┌──

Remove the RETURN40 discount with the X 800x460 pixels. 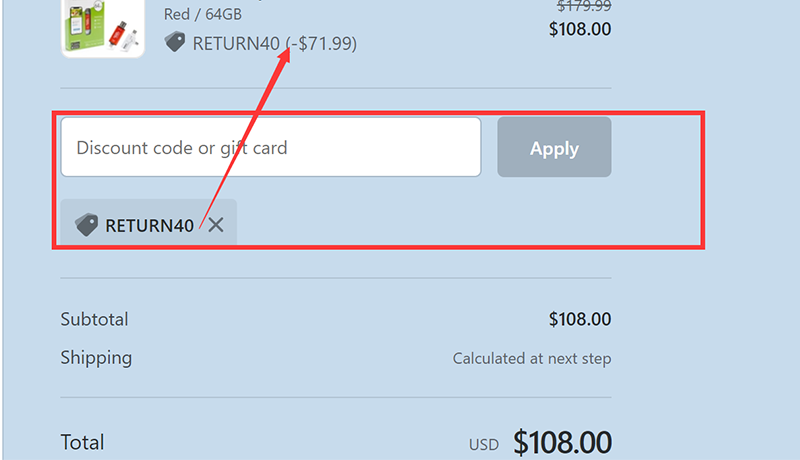point(216,225)
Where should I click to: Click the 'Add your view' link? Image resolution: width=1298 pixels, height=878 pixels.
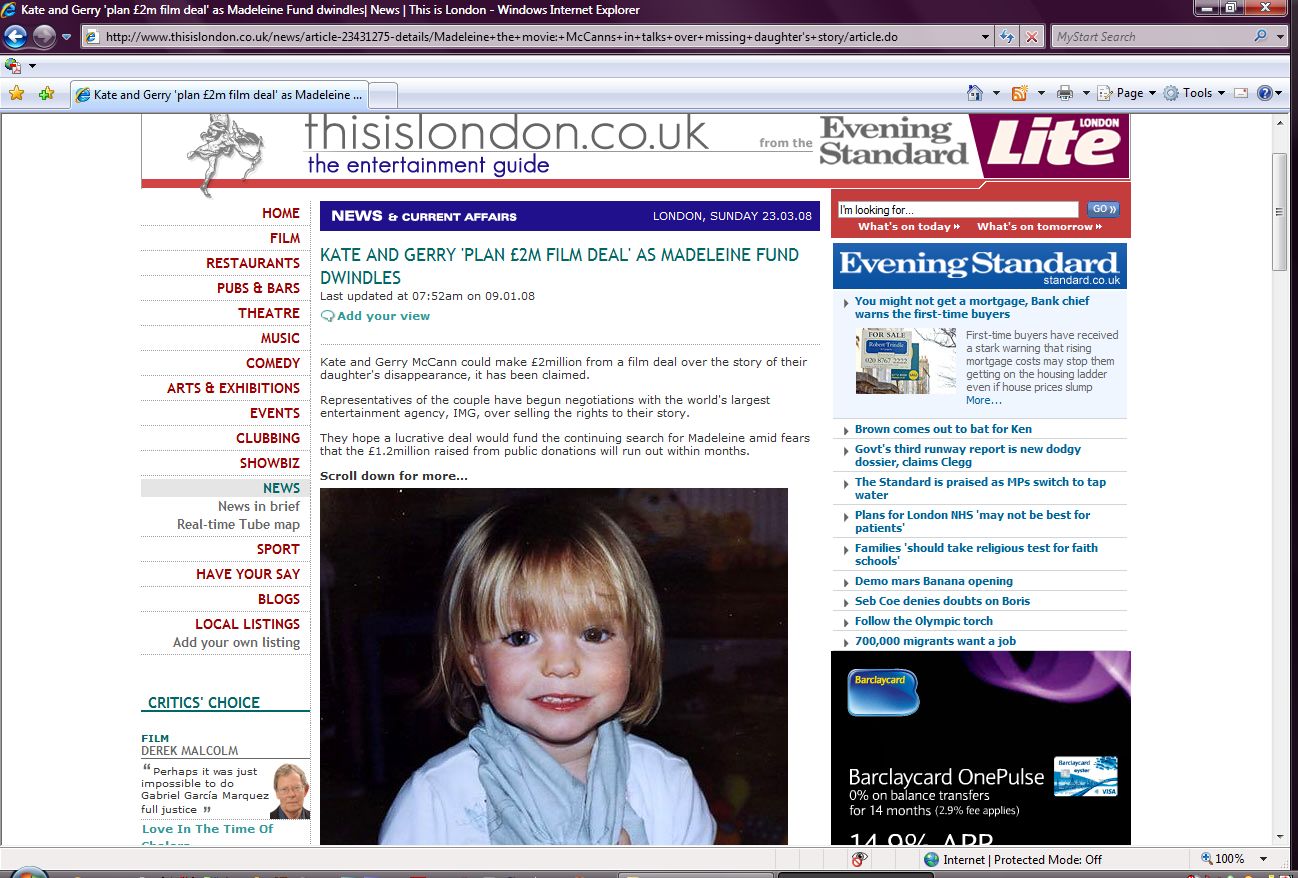click(383, 316)
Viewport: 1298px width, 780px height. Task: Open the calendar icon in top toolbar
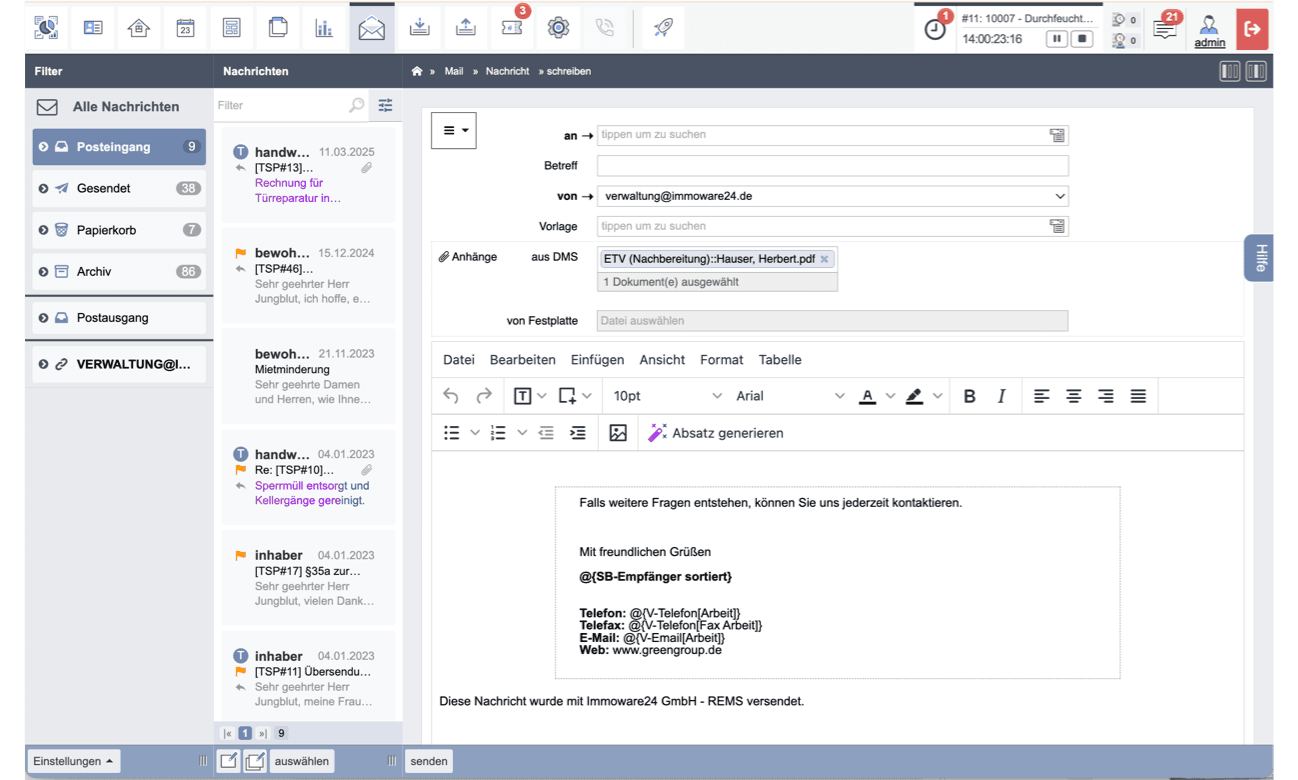click(185, 28)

└──

- Directions for this task -
Restate word for word the lines that begin at the one containing "Viewport: 1298px width, 780px" and end with the final line of the records. Pictures stay out.

- Response box -
Viewport: 1298px width, 780px height. Task: Open the calendar icon in top toolbar
click(185, 28)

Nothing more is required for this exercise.